**REQUIRED ACTIONS:**
1. Answer these from the nature journal excerpt, one line each:
(a) Which butterfly was the first the writer saw that season?
(b) What weather fell the day before the camp chores?
(c) About how long was the coyote's stride?
2. Resume the nature journal excerpt on woodland tracking, carrying it on from the point where it stops.

As for my walk today, I followed our trails and then an old logging road, where the deer and moose and coyotes and foxes and turkeys also roam.
And because part of my journey took me along the snowmobile trail, I picked up some empties and realized that not all turkeys are created equal.
But you don’t judge, do you dear Earth. Nor do you pretend that the world is perfect.
That being said, the sight of my first butterfly of the season, the pastel colored Clouded Sulphur, was rather perfect in my book.
Thanks for once again taking the time to teach me a few lessons . . . lessons from the Earth on this, your day, Earth Day 2019.
I don’t know the why of it, but it seems that each year when we plan to put the lawn furniture away, the forecast either includes wind gusts or snow. Well, yesterday it snowed. Not a lot of snow, mind you. But enough.
It was, however, melting quickly when we stopped by camp to begin our autumn chores.
Upon our return home, I diverted my attention for a bit and headed off into the woods, where much to my delight, tracking opportunities made themselves known. Though I didn’t see any of the creators, I smiled with the knowledge that I can share this land with them. Along the way I found a porcupine track pattern,
plus a coyote with a stride of about nineteen inches (when you don’t take a tape measure it pays to improvise),
and my favorite for this first tracking day of the season . . . a snowshoe lobster–I mean hare.

**DATASET:**
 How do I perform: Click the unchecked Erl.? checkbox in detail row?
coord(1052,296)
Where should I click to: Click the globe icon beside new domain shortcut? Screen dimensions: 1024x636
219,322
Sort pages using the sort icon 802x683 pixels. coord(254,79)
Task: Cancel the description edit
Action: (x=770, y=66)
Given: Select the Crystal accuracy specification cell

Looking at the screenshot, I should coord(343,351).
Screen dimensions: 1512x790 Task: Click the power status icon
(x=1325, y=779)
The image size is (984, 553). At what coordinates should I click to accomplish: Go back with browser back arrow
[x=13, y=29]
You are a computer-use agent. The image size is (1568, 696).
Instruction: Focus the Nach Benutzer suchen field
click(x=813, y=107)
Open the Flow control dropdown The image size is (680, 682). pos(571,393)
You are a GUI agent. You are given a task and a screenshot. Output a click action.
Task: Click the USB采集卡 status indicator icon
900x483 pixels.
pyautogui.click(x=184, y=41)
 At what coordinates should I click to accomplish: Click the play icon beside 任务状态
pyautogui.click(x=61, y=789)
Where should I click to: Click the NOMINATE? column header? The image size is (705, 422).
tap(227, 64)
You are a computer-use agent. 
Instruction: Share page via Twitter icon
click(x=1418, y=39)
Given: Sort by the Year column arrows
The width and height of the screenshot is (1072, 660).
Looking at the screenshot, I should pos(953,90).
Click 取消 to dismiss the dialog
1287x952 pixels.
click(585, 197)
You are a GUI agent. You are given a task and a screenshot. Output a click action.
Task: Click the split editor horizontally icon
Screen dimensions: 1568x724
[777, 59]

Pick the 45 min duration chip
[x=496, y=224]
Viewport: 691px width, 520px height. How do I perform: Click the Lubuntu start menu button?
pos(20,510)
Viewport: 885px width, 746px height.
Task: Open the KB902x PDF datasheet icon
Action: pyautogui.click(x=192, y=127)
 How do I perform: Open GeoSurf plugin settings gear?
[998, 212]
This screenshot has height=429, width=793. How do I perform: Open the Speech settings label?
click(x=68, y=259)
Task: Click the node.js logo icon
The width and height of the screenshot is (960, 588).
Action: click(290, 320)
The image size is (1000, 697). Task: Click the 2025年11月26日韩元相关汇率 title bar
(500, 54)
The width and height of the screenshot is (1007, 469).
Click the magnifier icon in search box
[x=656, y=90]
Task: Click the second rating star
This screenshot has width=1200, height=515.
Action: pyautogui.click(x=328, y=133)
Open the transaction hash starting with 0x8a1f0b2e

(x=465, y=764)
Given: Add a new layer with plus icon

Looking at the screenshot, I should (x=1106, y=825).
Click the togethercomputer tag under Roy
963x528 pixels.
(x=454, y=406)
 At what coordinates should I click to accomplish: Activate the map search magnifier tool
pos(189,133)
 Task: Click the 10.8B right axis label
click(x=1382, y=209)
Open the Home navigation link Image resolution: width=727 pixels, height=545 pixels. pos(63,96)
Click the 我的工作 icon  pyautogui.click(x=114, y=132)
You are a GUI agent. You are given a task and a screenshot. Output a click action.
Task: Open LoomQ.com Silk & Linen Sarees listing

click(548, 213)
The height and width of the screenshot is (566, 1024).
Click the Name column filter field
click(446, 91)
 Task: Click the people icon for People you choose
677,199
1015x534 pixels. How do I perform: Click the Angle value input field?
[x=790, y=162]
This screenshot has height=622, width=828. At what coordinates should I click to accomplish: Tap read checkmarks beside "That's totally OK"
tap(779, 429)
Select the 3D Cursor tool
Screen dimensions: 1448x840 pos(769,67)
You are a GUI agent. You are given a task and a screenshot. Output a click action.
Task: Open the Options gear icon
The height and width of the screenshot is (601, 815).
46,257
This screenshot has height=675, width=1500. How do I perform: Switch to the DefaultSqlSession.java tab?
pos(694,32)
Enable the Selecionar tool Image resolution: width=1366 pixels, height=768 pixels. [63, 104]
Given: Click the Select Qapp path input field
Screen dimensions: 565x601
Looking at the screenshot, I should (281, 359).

**ANSWERS TO THE EXERCISE:**
1.
(a) The Clouded Sulphur.
(b) Snow.
(c) About nineteen inches.

2.
Another favorite sighting, which I spied a few times–rather fresh moose scat the size of chocolate nuggets. (And no, I didn’t collect it to make jewelry. ;-))
As I moved, I left behind my own tracks and wondered if the mammals looked at those and knew I’d passed by. “Middle-aged female, the one who stalks us,” they might comment if they could talk. But really, it’s by my scent that they probably know me best. “Stinky middle-aged female . . .”
It wasn’t just tracks that caught my attention. The snow, spotted with tree drips, enhanced the color and borders of the foliage, making each leaf stand out.
In contrast, a more muted tapestry formed where foliage was trapped in slush-topped puddles.
And then there were those leaves turned upside down. I was fascinated by the variation of size in the water drops left behind as the snow melted. Every dot enhanced the pastel back-side colors . . .
and acted as a scope by showing off segments of venation.
Patterns changed depending on the shape of the structure to which they clung.
And all were momentary for each drop eventually did what they do . . . dripped.
While I admired the beauty, I wondered about the goldenrod that still bloomed and reminded me that though it had snowed and we’ve had some rather cold days, today was a bit warmer and it’s not winter yet. But those cold temps of a few days ago, I think they caught some by surprise, including this tachinid fly that dangled from another flower stalk.
And several times I found hickory tussock moth caterpillars frozen in place. While I admired the way the melted snow drops clung to the hair, I wondered about what I was seeing. Was it a shed skin? Or had this caterpillar been taken by surprise with weather conditions?
If you know, please enlighten me.
As it was, I needed to finish my wander for there was more furniture to put away on the homefront.
And when we opened the cellar hatch door to store the table and chair downstairs, another discovery was made . . . an Eastern red-backed salamander on top of the first step.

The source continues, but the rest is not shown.